Experimental Results 
• Observed correlation: 
red triangles: dimension = 200 
blue diamonds: dimension = 400 
black squares: dimension = 800 
For the baseline, we report ߩ = 0.1375 for lists of documents sorted randomly.
Experimental Results 
• Experiments support the earlier claim that RI do not 
preserve the L1 distance: 
RMI 
RI 
RI (standard L1 distance) 
(non‐linear estimator)
Discussion 
• We proposed an incremental, scalable method for 
the construction of the L1 normed VSMs. 
• We show the ability of the method in preserving the 
distances between documents. 
• Is this possible to avoid floating-point calculation? 
• What is the performance of RMI within the context 
of Information Retrieval benchmarks?
THANKS FOR YOUR ATTENTION! 
Random Manhattan Indexing 
Behrang Q. Zadeh and Siegfried Handschuh 
National University of Ireland, Galway, Ireland 
University of Passau, Lower Bavaria, Germany 
http://atmykitchen.info/

Weitere ähnliche Inhalte

Ähnlich wie Random Manhattan Indexing

Deep Learning Bangalore meet up
Deep Learning Bangalore meet up Deep Learning Bangalore meet up
Deep Learning Bangalore meet up Satyam Saxena
 
Chapter 4 IR Models.pdf
Chapter 4 IR Models.pdfChapter 4 IR Models.pdf
Chapter 4 IR Models.pdfHabtamu100
 
Statistics in real life engineering
Statistics in real life engineeringStatistics in real life engineering
Statistics in real life engineeringMD TOUFIQ HASAN ANIK
 
The wise doc_trans presentation
The wise doc_trans presentationThe wise doc_trans presentation
The wise doc_trans presentationRaouf KESKES
 
LinearAlgebra_2016updatedFromwiki.ppt
LinearAlgebra_2016updatedFromwiki.pptLinearAlgebra_2016updatedFromwiki.ppt
LinearAlgebra_2016updatedFromwiki.pptAruneshAdarsh
 
LinearAlgebra_2016updatedFromwiki.ppt
LinearAlgebra_2016updatedFromwiki.pptLinearAlgebra_2016updatedFromwiki.ppt
LinearAlgebra_2016updatedFromwiki.pptHumayilZia
 
Sketch algorithms
Sketch algorithmsSketch algorithms
Sketch algorithmsSimon Belak
 
Session 1 and 2.pptx
Session 1 and 2.pptxSession 1 and 2.pptx
Session 1 and 2.pptxAkshitMGoel
 
Introduction to basic statistics
Introduction to basic statisticsIntroduction to basic statistics
Introduction to basic statisticsIBM
 
wk1a-basicstats (2).ppt
wk1a-basicstats (2).pptwk1a-basicstats (2).ppt
wk1a-basicstats (2).pptssuser0be977
 
wk1a-basicstats.ppt
wk1a-basicstats.pptwk1a-basicstats.ppt
wk1a-basicstats.pptssuser0be977
 
Simple semantics in topic detection and tracking
Simple semantics in topic detection and trackingSimple semantics in topic detection and tracking
Simple semantics in topic detection and trackingGeorge Ang
 
SQLBits Module 2 RStats Introduction to R and Statistics
SQLBits Module 2 RStats Introduction to R and StatisticsSQLBits Module 2 RStats Introduction to R and Statistics
SQLBits Module 2 RStats Introduction to R and StatisticsJen Stirrup
 

Ähnlich wie Random Manhattan Indexing (20)

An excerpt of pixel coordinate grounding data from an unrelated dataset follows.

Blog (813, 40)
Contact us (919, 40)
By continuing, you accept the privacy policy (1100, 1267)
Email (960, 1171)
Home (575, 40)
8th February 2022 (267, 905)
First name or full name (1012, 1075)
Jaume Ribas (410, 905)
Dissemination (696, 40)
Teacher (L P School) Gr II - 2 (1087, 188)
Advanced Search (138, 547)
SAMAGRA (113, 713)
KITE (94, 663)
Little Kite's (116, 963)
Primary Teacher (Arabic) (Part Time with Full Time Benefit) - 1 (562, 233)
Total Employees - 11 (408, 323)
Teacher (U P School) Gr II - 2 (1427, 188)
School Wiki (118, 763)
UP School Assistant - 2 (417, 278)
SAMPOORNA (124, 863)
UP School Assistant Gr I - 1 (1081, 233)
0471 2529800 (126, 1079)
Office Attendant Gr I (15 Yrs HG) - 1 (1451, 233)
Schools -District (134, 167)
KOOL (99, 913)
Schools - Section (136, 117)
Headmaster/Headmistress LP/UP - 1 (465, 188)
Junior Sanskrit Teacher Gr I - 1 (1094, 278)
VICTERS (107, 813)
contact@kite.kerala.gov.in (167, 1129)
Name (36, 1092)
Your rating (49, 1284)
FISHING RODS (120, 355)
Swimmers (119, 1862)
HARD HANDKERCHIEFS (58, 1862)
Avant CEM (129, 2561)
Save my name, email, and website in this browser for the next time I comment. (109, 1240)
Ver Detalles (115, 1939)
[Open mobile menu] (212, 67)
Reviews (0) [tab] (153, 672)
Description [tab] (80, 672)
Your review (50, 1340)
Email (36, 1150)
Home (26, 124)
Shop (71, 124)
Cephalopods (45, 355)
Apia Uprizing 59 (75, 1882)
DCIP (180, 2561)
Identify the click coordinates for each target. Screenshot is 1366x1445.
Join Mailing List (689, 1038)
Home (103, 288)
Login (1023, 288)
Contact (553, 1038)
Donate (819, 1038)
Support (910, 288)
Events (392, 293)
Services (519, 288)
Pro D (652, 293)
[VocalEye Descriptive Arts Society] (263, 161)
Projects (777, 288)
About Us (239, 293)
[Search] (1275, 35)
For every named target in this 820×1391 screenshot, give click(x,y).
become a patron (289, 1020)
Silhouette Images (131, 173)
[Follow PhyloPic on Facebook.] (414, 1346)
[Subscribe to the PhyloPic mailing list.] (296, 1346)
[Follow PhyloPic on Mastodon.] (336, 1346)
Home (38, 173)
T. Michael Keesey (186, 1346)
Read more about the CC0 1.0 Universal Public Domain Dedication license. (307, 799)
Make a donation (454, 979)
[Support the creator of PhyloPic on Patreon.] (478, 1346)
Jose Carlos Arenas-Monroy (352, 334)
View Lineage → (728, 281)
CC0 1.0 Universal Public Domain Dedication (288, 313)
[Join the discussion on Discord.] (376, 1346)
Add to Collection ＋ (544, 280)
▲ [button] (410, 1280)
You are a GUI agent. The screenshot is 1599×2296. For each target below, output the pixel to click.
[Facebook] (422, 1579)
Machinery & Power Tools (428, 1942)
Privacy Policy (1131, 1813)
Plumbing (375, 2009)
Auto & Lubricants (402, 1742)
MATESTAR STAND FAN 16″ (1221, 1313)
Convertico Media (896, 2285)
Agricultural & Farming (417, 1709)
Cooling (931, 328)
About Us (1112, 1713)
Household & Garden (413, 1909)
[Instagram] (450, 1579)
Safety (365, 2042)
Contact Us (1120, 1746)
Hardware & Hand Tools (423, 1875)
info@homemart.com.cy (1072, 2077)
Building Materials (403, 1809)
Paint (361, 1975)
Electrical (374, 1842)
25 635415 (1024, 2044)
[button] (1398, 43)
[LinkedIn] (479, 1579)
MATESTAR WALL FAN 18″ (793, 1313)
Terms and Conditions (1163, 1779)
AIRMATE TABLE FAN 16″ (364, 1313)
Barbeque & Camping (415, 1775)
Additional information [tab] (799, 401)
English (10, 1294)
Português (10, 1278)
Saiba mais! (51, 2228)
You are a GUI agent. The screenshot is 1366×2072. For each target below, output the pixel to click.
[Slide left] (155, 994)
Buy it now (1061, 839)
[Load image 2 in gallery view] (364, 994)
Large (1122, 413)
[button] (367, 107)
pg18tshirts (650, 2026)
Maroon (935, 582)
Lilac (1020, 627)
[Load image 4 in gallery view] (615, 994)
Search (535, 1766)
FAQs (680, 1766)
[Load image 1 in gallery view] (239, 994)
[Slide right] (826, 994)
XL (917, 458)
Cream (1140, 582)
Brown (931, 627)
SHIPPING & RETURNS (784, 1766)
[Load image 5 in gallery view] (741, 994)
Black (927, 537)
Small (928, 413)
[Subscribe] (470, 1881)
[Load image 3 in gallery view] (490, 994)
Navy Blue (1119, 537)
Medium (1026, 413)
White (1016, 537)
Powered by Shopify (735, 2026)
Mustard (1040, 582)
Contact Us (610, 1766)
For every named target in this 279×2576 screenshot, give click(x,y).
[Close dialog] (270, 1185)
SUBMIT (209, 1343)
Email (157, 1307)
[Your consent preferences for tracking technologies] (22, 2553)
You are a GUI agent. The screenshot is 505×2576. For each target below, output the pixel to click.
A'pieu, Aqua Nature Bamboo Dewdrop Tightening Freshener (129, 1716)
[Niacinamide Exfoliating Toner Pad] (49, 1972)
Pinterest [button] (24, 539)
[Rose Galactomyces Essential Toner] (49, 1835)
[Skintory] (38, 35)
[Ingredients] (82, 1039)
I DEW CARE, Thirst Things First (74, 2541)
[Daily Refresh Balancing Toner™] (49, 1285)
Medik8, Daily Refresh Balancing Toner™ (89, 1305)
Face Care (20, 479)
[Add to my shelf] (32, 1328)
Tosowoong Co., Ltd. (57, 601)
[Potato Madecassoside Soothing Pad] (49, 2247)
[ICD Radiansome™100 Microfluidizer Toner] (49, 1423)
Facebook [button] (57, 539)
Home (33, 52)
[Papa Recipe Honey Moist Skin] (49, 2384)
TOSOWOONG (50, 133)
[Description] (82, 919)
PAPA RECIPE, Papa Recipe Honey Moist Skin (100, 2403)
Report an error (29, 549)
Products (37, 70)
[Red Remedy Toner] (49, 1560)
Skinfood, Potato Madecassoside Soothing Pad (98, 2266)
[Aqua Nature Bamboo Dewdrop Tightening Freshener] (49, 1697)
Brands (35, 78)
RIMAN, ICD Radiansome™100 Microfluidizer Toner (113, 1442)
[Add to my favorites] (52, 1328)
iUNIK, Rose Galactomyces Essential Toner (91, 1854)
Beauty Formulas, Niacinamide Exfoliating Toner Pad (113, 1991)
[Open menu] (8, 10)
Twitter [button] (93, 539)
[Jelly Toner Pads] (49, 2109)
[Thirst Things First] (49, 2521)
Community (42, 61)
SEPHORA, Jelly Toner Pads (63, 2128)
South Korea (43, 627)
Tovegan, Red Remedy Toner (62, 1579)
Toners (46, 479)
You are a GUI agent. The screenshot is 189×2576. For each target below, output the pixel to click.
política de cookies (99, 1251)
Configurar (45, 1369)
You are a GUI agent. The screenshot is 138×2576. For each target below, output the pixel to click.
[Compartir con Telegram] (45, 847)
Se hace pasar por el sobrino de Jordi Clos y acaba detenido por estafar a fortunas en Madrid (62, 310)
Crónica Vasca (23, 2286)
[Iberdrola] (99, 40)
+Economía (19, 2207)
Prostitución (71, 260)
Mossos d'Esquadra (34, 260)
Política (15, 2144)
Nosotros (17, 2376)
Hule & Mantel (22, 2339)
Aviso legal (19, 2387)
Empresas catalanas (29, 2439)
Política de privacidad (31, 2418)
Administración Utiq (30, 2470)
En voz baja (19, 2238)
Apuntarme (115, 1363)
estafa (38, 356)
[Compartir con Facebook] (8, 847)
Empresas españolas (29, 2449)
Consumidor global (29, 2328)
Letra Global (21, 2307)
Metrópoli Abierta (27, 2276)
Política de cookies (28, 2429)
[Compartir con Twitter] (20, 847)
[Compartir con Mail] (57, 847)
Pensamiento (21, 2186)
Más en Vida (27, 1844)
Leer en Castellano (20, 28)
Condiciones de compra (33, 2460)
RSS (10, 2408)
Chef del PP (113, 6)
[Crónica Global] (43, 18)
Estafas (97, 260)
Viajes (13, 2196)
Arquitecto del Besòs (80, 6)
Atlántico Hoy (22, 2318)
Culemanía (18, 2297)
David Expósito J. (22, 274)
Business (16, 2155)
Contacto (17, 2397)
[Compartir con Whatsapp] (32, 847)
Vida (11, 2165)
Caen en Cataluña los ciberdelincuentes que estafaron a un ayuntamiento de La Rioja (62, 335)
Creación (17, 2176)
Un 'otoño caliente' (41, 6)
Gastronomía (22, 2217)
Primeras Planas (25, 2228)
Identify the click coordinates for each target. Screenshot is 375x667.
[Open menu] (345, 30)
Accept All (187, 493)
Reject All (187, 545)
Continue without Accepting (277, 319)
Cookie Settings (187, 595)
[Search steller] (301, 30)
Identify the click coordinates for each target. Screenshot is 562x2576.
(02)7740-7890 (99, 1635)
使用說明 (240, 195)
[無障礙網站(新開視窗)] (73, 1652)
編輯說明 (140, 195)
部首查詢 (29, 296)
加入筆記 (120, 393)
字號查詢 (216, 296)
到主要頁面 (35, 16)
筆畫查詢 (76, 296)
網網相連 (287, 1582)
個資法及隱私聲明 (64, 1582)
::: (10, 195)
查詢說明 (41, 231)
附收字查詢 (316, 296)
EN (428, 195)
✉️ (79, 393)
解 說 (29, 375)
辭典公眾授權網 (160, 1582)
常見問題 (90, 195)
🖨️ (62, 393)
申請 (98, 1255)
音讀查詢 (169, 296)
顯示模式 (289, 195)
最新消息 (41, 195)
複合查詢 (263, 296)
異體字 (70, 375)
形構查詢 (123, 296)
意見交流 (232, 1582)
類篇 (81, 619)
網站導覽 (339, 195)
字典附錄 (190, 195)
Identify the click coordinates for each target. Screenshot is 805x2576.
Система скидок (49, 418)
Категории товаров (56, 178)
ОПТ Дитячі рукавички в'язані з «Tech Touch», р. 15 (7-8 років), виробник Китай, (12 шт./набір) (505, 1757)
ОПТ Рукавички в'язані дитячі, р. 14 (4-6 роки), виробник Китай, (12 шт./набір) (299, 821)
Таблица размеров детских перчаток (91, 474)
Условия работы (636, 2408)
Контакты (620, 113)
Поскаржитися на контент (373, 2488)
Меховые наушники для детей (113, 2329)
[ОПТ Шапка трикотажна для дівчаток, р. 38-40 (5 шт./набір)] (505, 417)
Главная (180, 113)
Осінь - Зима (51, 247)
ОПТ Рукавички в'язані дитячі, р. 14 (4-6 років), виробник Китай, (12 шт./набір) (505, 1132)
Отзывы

Deep Learning Bangalore meet up
Deep Learning Bangalore meet up Deep Learning Bangalore meet up
Deep Learning Bangalore meet up
 
DLBLR talk
DLBLR talkDLBLR talk
DLBLR talk
 
Visual Techniques
Visual TechniquesVisual Techniques
Visual Techniques
 
Chapter 4 IR Models.pdf
Chapter 4 IR Models.pdfChapter 4 IR Models.pdf
Chapter 4 IR Models.pdf
 
Week_3_Lecture.pdf
Week_3_Lecture.pdfWeek_3_Lecture.pdf
Week_3_Lecture.pdf
 
Text features
Text featuresText features
Text features
 
SVD.ppt
SVD.pptSVD.ppt
SVD.ppt
 
Statistics in real life engineering
Statistics in real life engineeringStatistics in real life engineering
Statistics in real life engineering
 
The wise doc_trans presentation
The wise doc_trans presentationThe wise doc_trans presentation
The wise doc_trans presentation
 
Week_2_Lecture.pdf
Week_2_Lecture.pdfWeek_2_Lecture.pdf
Week_2_Lecture.pdf
 
LinearAlgebra_2016updatedFromwiki.ppt
LinearAlgebra_2016updatedFromwiki.pptLinearAlgebra_2016updatedFromwiki.ppt
LinearAlgebra_2016updatedFromwiki.ppt
 
LinearAlgebra_2016updatedFromwiki.ppt
LinearAlgebra_2016updatedFromwiki.pptLinearAlgebra_2016updatedFromwiki.ppt
LinearAlgebra_2016updatedFromwiki.ppt
 
Sketch algorithms
Sketch algorithmsSketch algorithms
Sketch algorithms
 
Session 1 and 2.pptx
Session 1 and 2.pptxSession 1 and 2.pptx
Session 1 and 2.pptx
 
Introduction to basic statistics
Introduction to basic statisticsIntroduction to basic statistics
Introduction to basic statistics
 
wk1a-basicstats (2).ppt
wk1a-basicstats (2).pptwk1a-basicstats (2).ppt
wk1a-basicstats (2).ppt
 
wk1a-basicstats.ppt
wk1a-basicstats.pptwk1a-basicstats.ppt
wk1a-basicstats.ppt
 
Time series.ppt
Time series.pptTime series.ppt
Time series.ppt
 
Simple semantics in topic detection and tracking
Simple semantics in topic detection and trackingSimple semantics in topic detection and tracking
Simple semantics in topic detection and tracking
 
SQLBits Module 2 RStats Introduction to R and Statistics
SQLBits Module 2 RStats Introduction to R and StatisticsSQLBits Module 2 RStats Introduction to R and Statistics
SQLBits Module 2 RStats Introduction to R and Statistics
 

Mehr von net2-project

Vector spaces for information extraction - Random Projection Example
Vector spaces for information extraction - Random Projection ExampleVector spaces for information extraction - Random Projection Example
Vector spaces for information extraction - Random Projection Examplenet2-project
 
Mining Semi-structured Data: Understanding Web-tables – Building a Taxonomy f...
Mining Semi-structured Data: Understanding Web-tables – Building a Taxonomy f...Mining Semi-structured Data: Understanding Web-tables – Building a Taxonomy f...
Mining Semi-structured Data: Understanding Web-tables – Building a Taxonomy f...net2-project
 
Tailoring Temporal Description Logics for Reasoning over Temporal Conceptual ...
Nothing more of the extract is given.